With developers and investors eyeing western Limassol for new luxury high rises, residents living in the already block-saturated city are campaigning against a new four-tower project close to the marina.
A group of residents have filed an appeal to the Supreme Court asking for the cancellation of the building permit issued for a mixed-use complex to include 4 towers, with the highest one standing at 40-storeys tall.
The Limassol NEO project includes 4 high-rise towers, of 40, 34, 34 and 29 floors, four retail shops, three restaurants-coffee shops and 353 residential apartments, as well as 1,405 parking spaces.
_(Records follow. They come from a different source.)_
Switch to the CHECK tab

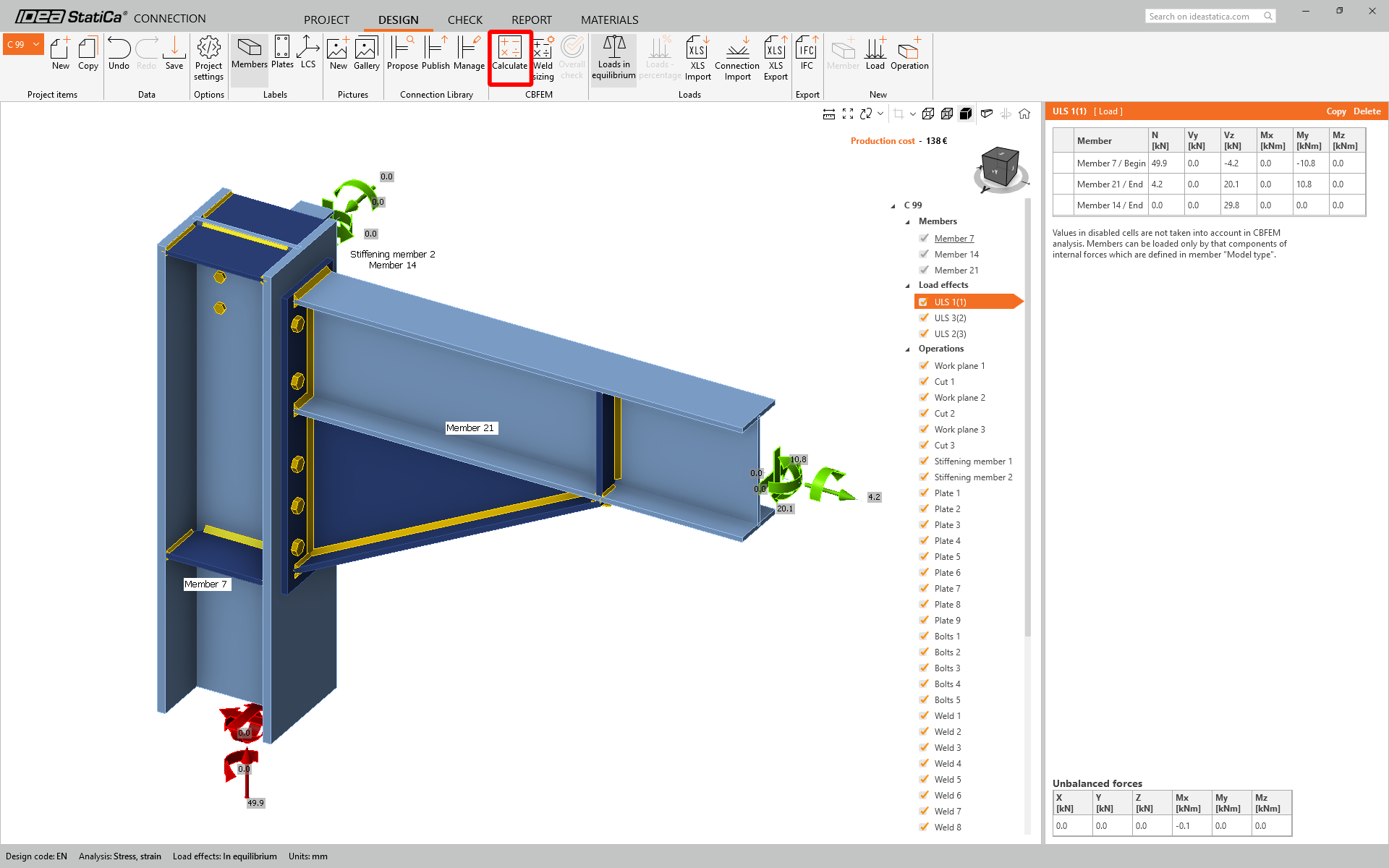pos(464,20)
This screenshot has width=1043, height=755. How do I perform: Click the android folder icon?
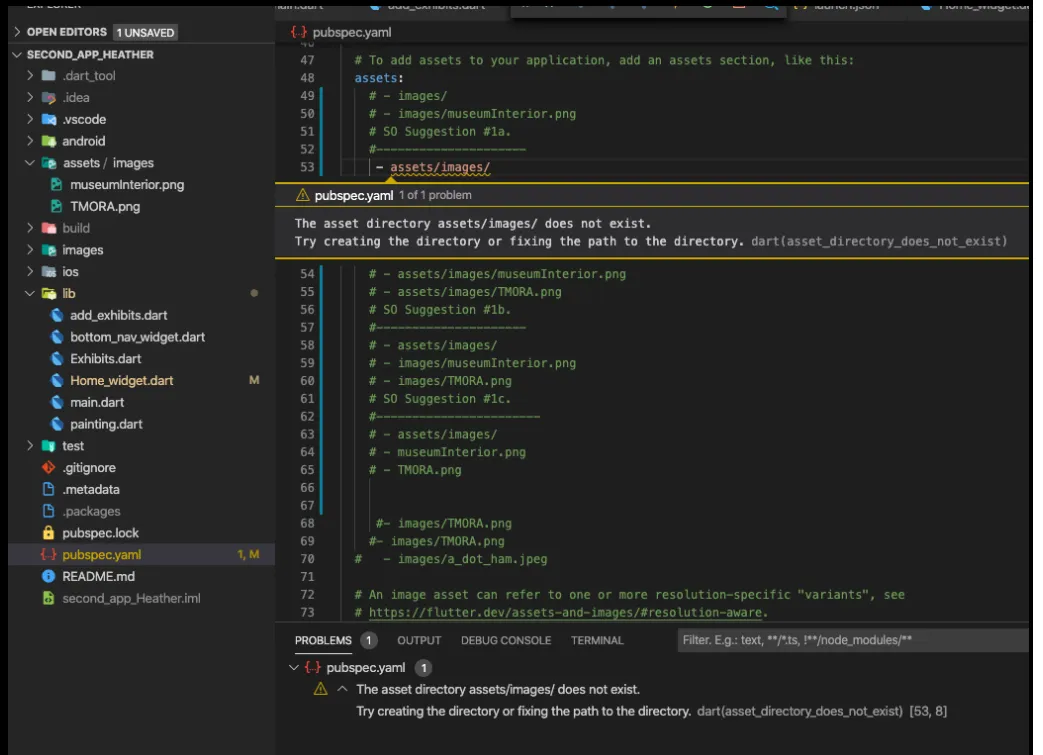point(49,142)
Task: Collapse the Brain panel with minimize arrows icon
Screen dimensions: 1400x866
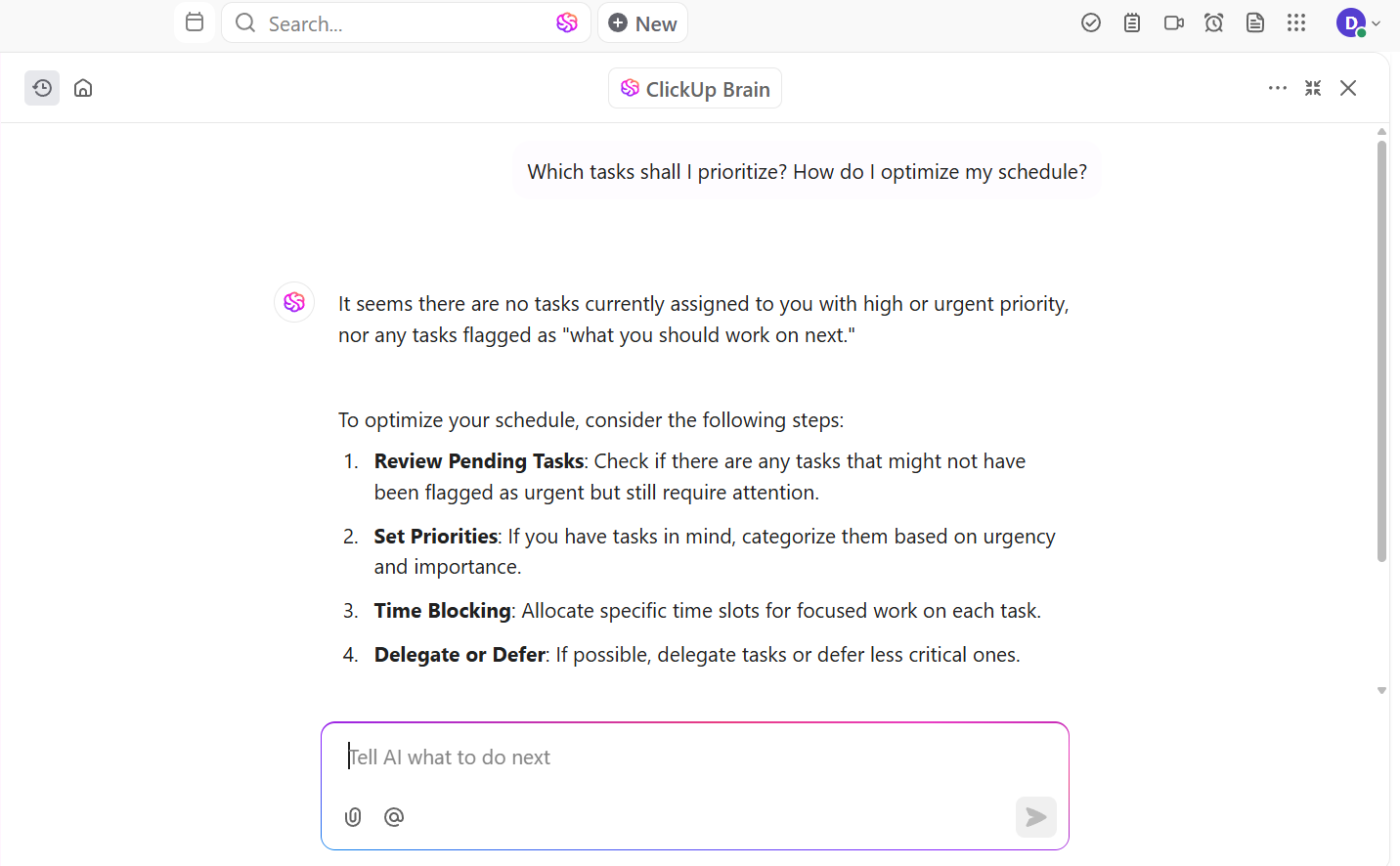Action: [1313, 88]
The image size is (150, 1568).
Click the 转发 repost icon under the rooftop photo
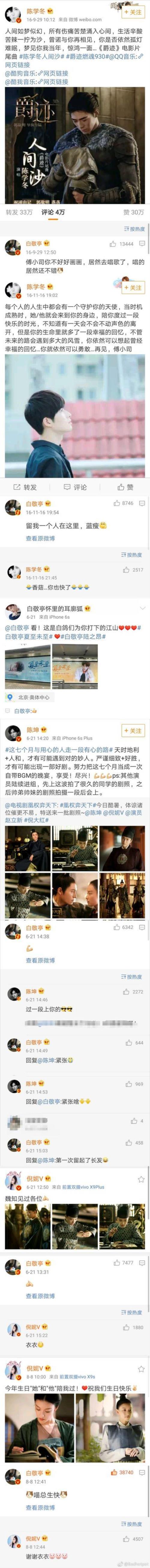point(25,487)
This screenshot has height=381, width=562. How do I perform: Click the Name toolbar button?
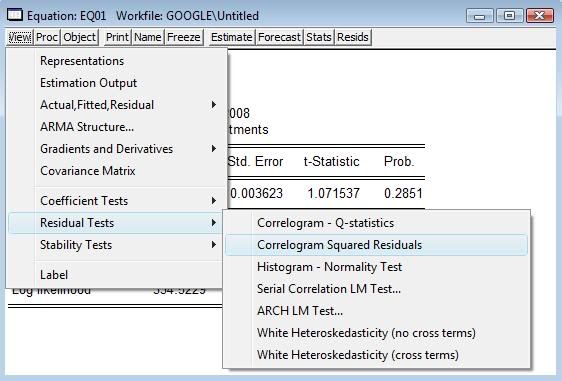click(148, 37)
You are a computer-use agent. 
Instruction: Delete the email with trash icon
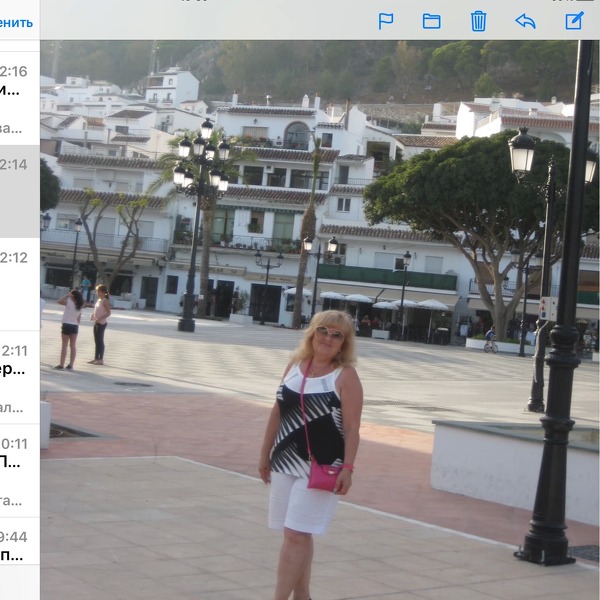point(478,21)
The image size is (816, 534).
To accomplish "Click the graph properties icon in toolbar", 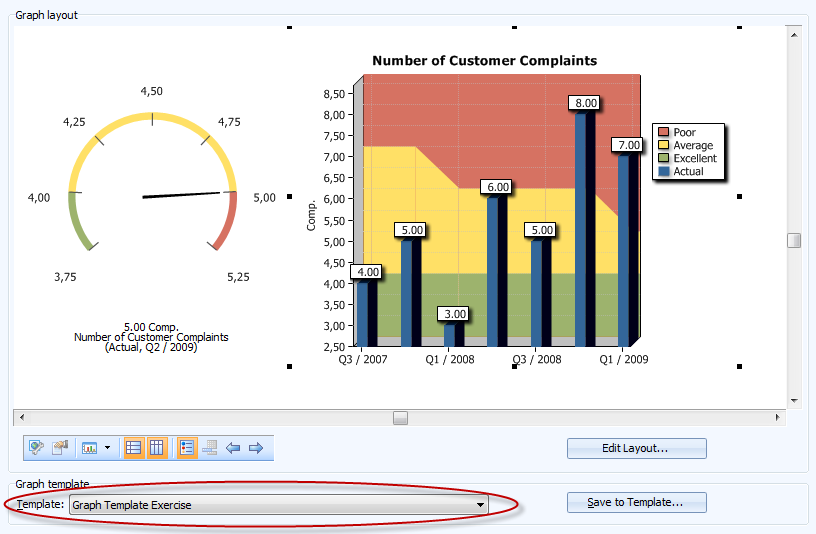I will tap(37, 448).
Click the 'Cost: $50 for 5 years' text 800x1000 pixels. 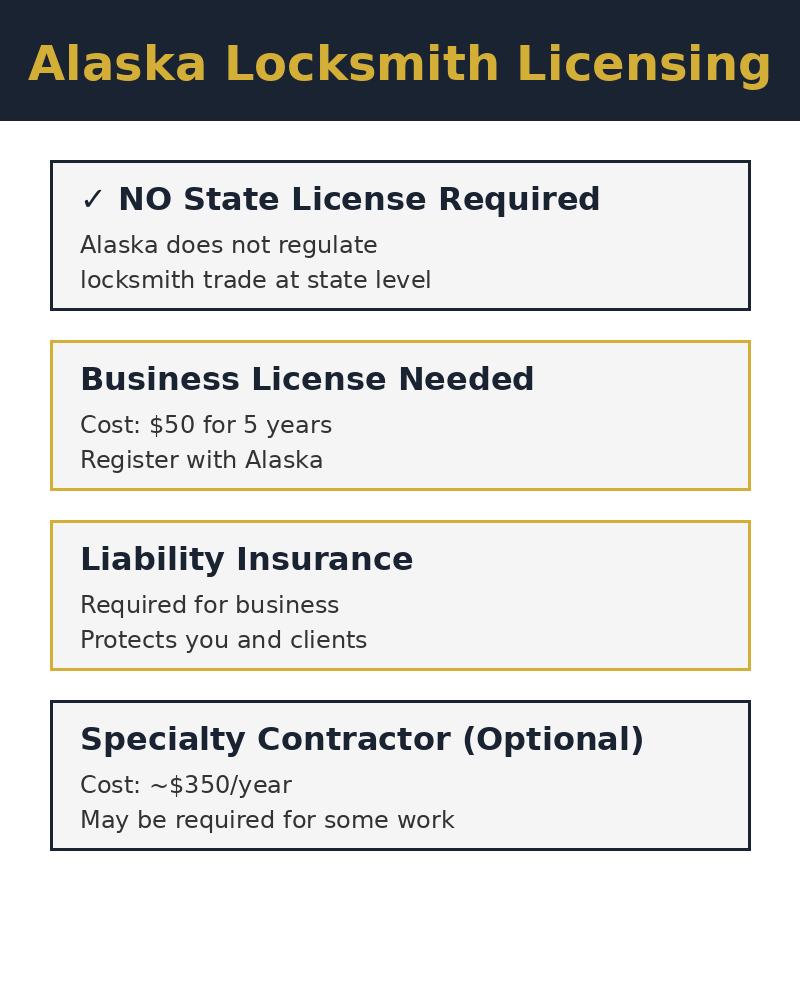coord(205,426)
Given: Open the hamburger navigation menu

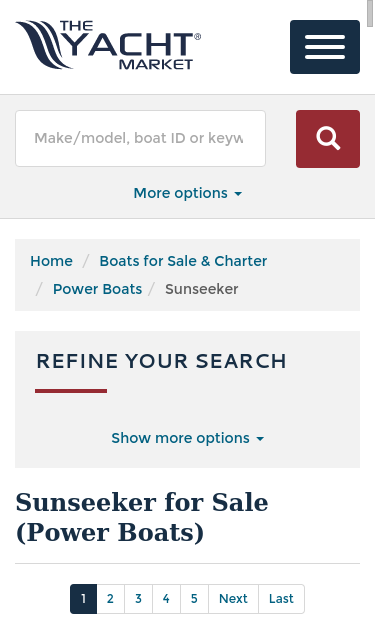Looking at the screenshot, I should click(325, 47).
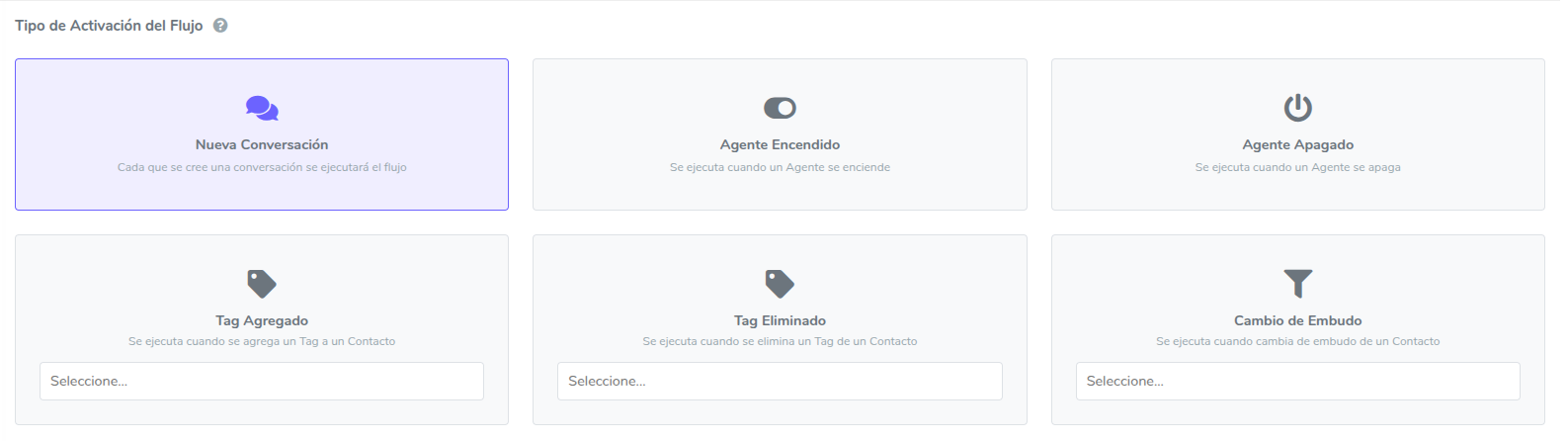Click the Tipo de Activación del Flujo label

pyautogui.click(x=109, y=26)
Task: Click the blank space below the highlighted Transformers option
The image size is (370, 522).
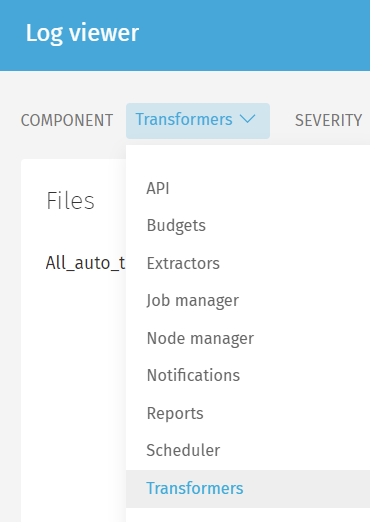Action: [248, 515]
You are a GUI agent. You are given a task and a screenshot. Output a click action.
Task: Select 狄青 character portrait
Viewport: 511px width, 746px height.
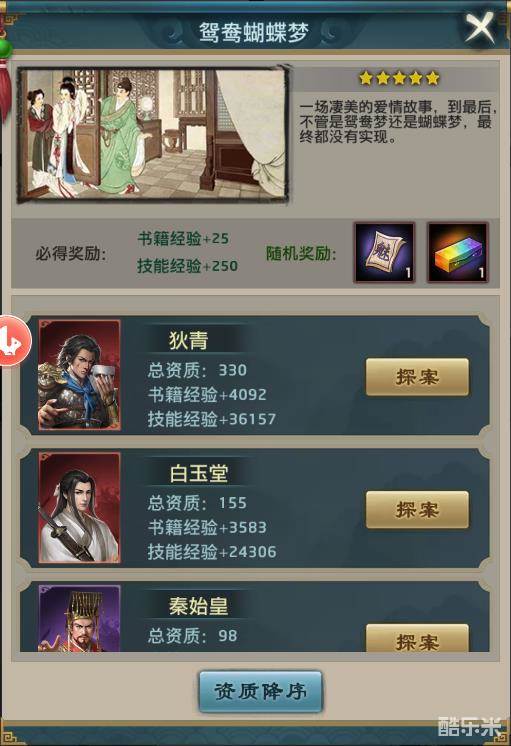[79, 375]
The residents of Ypatias Street, where the complex will be situated, are appealing against Limassol Municipality’s decision to award a Town Planning Permit for the disputed project to protect their health, quality of life and property.
“We decided to exercise our right of access to justice, as interested citizens who are directly affected by this project because of the significant negative and irreversible effects of the disputed Limassol NEO on our families, our homes as well as on our neighborhood,” Loucia Demetriou of the Ypatias Initiative Group told the Financial Mirror.
“Mainly though, we are exercising our right for justice as active citizens over concern regarding the course that Limassol Municipality has chosen in the name of development and at the expense of the entire city,” she added.
Residents say their quality of life is impacted during the construction with a significant increase in noise, dust and air pollution, traffic load, temporary shading of adjacent homes and the privacy of the neighbouring.
Residents’ lives are negatively impacted not only during the construction but also following the completion of the projects argues Demetriou.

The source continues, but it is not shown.